**Text passage:**

☆ ☆ ☆

This easy Lentil Soup is satisfying, delicious, and chock-full of fall vegetables. In just 30 minutes, you will have a big bowl of heart-healthy soup that the whole family will love.
I don’t know about you, but with chilly days and nights, I am all about quick and easy soup recipes for dinner. There’s just something about a big pot of soup cooking on the stove that gives me that warm and cozy feeling. Does it make you want to cuddle up in a fluffy blanket by the fire or is that just me?
For this Easy Lentil Soup, all you have to do is saute some veggies, add in your broth, and then cook your lentils. It comes together in around 30 minutes and is insanely easy to make, especially considering the amount of flavor the dish yields.
Whether you’re looking for the perfect way to use every vegetable in your fridge or have been dying to try a new hearty soup recipe, this Lentil Soup is the perfect choice. Made with wholesome ingredients like lentils, sweet potatoes, carrots, and kale, it’s nutrient-rich and oh-so-satisfying to the palate. Lentil soup fans will also want to try this Sausage Lentil Soup, Slow Cooker Lentil Soup, and Stuffed Pepper Lentil Soup.

☆ ☆ ☆

**Information supplied:**
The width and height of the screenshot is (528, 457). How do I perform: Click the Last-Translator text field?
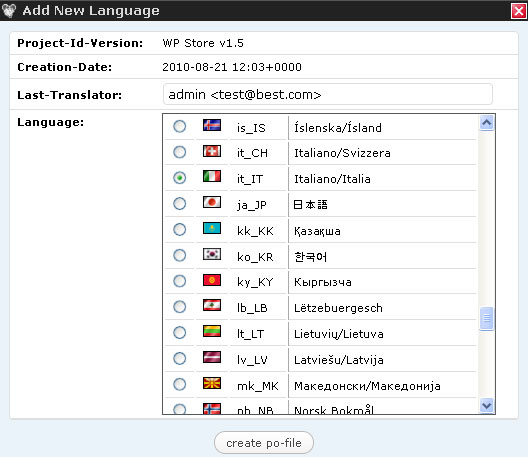[x=328, y=94]

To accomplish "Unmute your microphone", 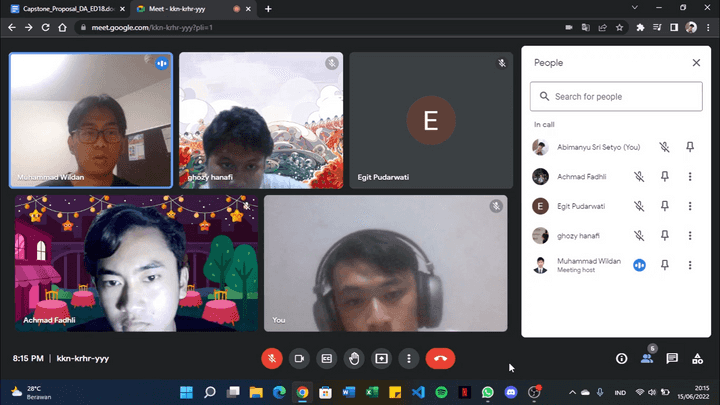I will point(271,358).
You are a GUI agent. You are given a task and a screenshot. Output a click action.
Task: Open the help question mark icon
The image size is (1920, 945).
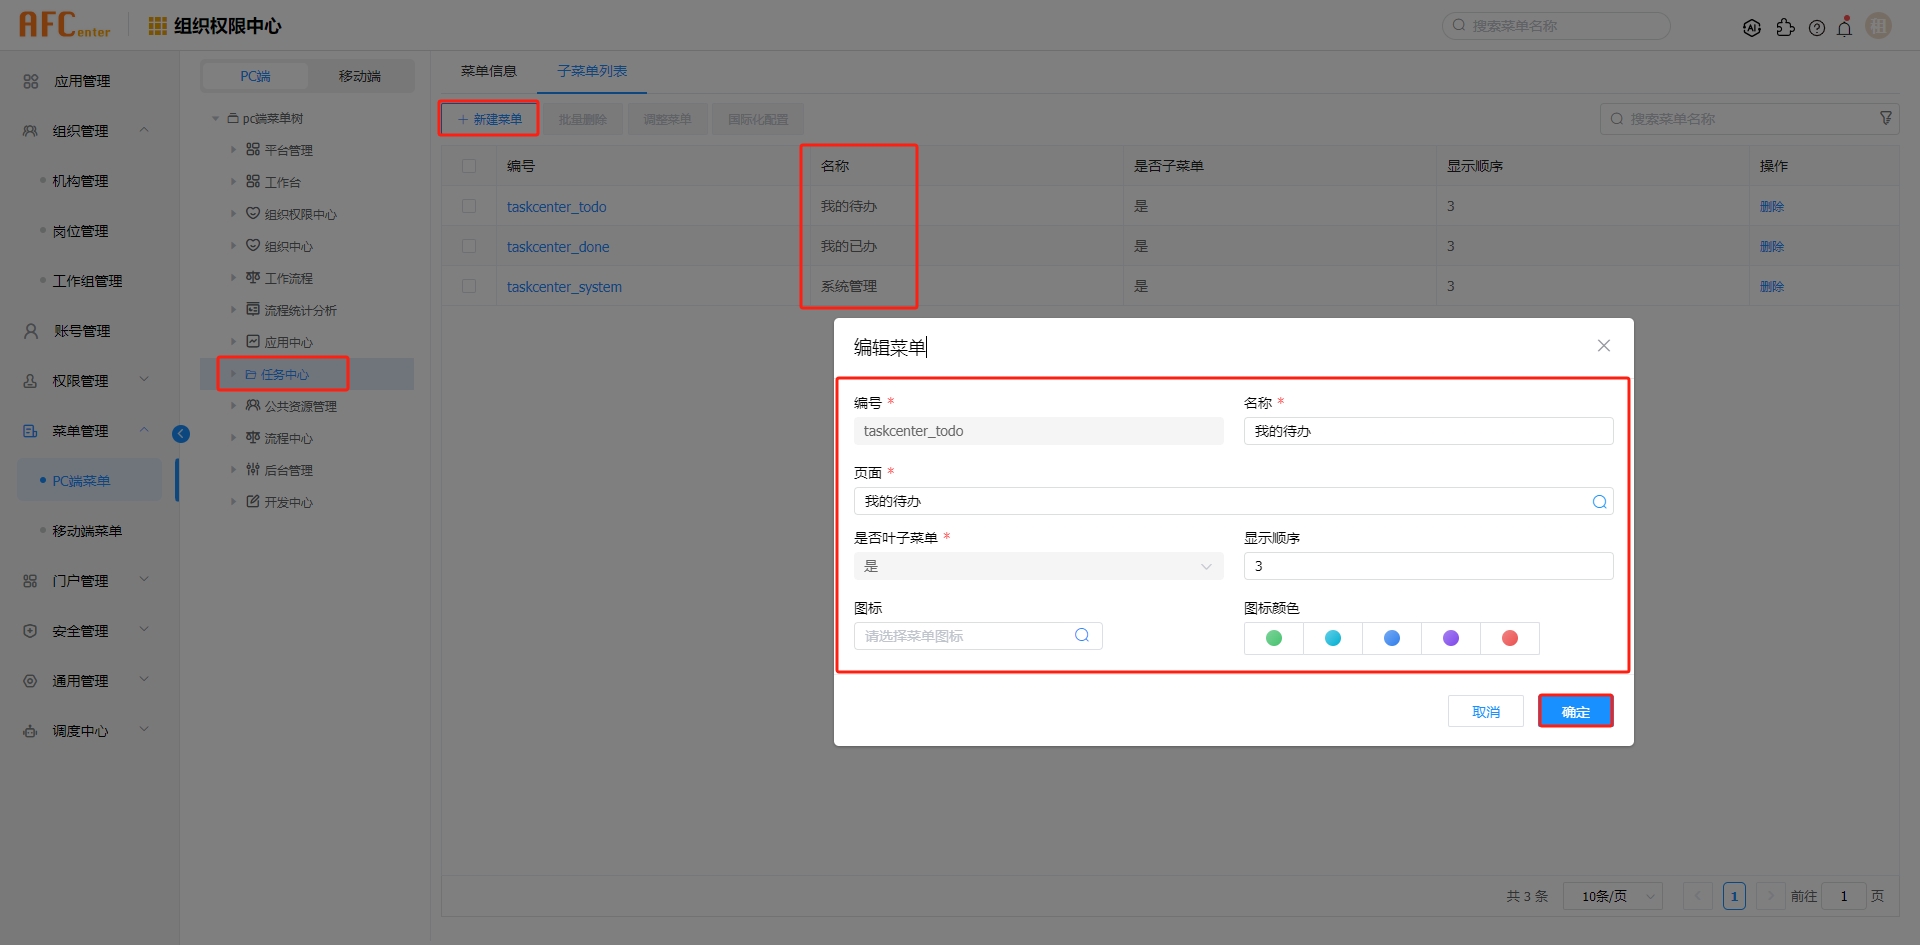pyautogui.click(x=1816, y=28)
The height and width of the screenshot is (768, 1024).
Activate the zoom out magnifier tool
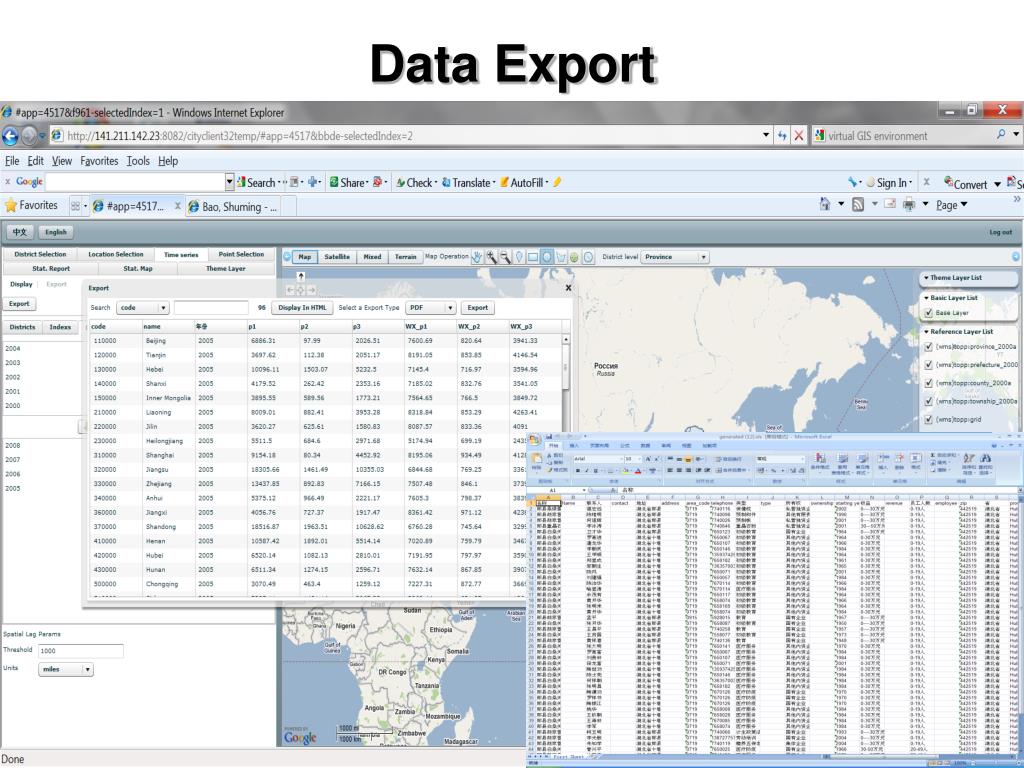coord(504,257)
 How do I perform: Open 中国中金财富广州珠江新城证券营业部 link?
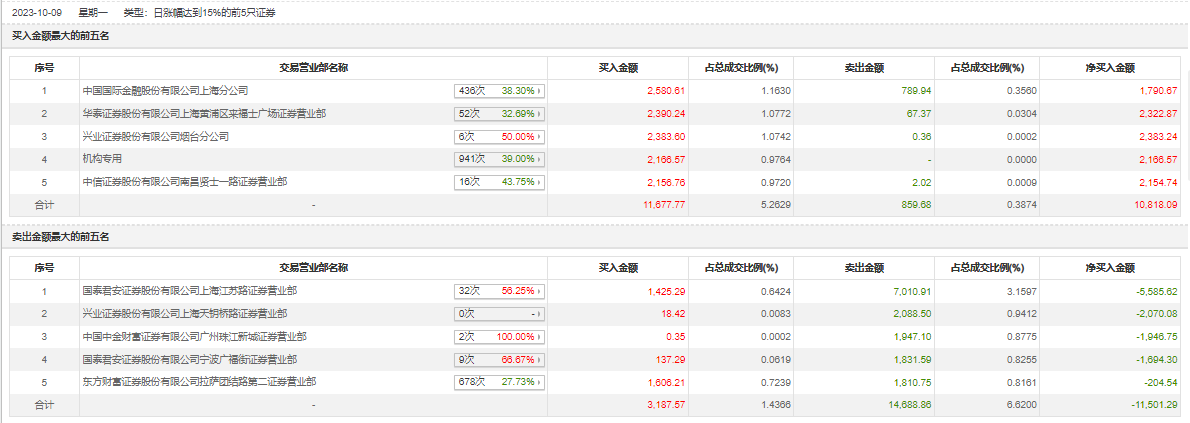[195, 336]
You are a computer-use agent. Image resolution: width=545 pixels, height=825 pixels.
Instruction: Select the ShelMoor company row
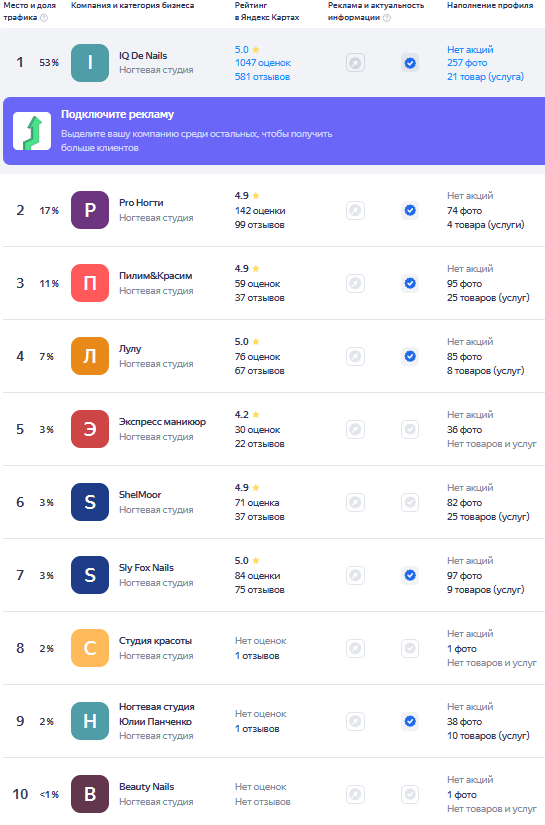pos(272,502)
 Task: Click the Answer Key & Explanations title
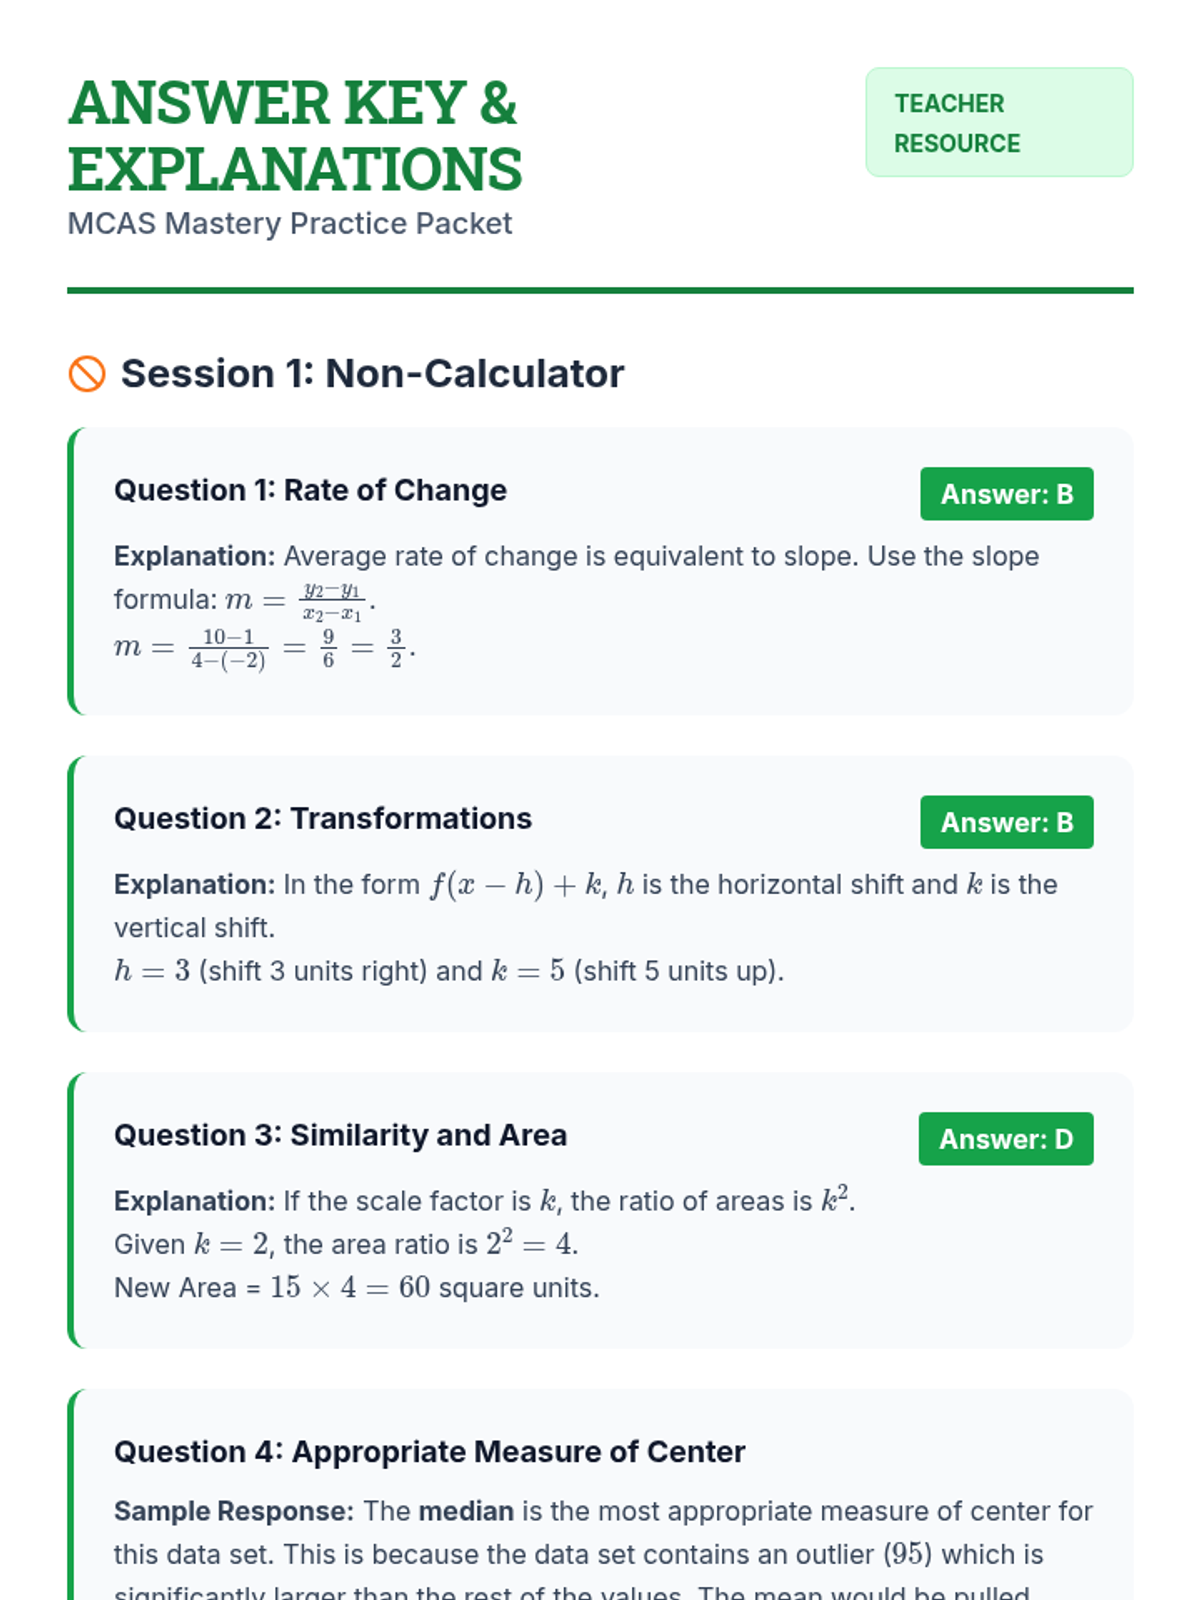pyautogui.click(x=295, y=136)
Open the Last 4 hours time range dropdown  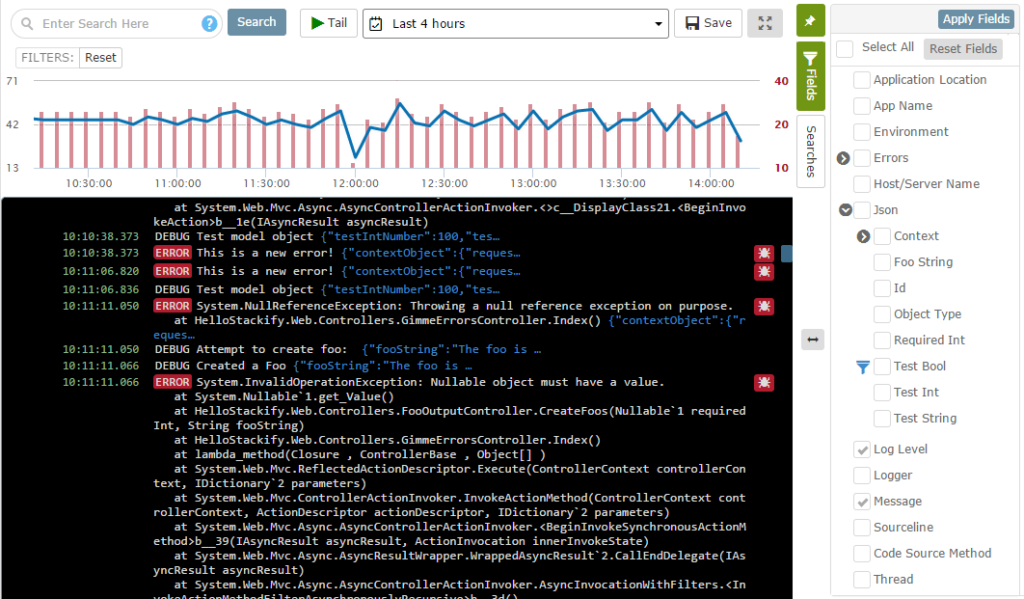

☆ ☆ ☆

**Exercise set:**
1. From the lentil soup text, extract the passage from "For this Easy" up to and including "Pepper Lentil Soup.".
2. For each statement, say whether it agrees with the lentil soup text, and support each yes or no with the deciding words quoted from it: (a) The soup is ready in about 30 minutes. (b) The lentils are cooked before the vegetables are sauteed. (c) Sweet potatoes and kale are among the ingredients.

**Answers in order:**
1.
For this Easy Lentil Soup, all you have to do is saute some veggies, add in your broth, and then cook your lentils. It comes together in around 30 minutes and is insanely easy to make, especially considering the amount of flavor the dish yields.
Whether you’re looking for the perfect way to use every vegetable in your fridge or have been dying to try a new hearty soup recipe, this Lentil Soup is the perfect choice. Made with wholesome ingredients like lentils, sweet potatoes, carrots, and kale, it’s nutrient-rich and oh-so-satisfying to the palate. Lentil soup fans will also want to try this Sausage Lentil Soup, Slow Cooker Lentil Soup, and Stuffed Pepper Lentil Soup.

2.
(a) Yes: "It comes together in around 30 minutes"
(b) No: "all you have to do is saute some veggies, add in your broth, and then cook your lentils"
(c) Yes: "Made with wholesome ingredients like lentils, sweet potatoes, carrots, and kale"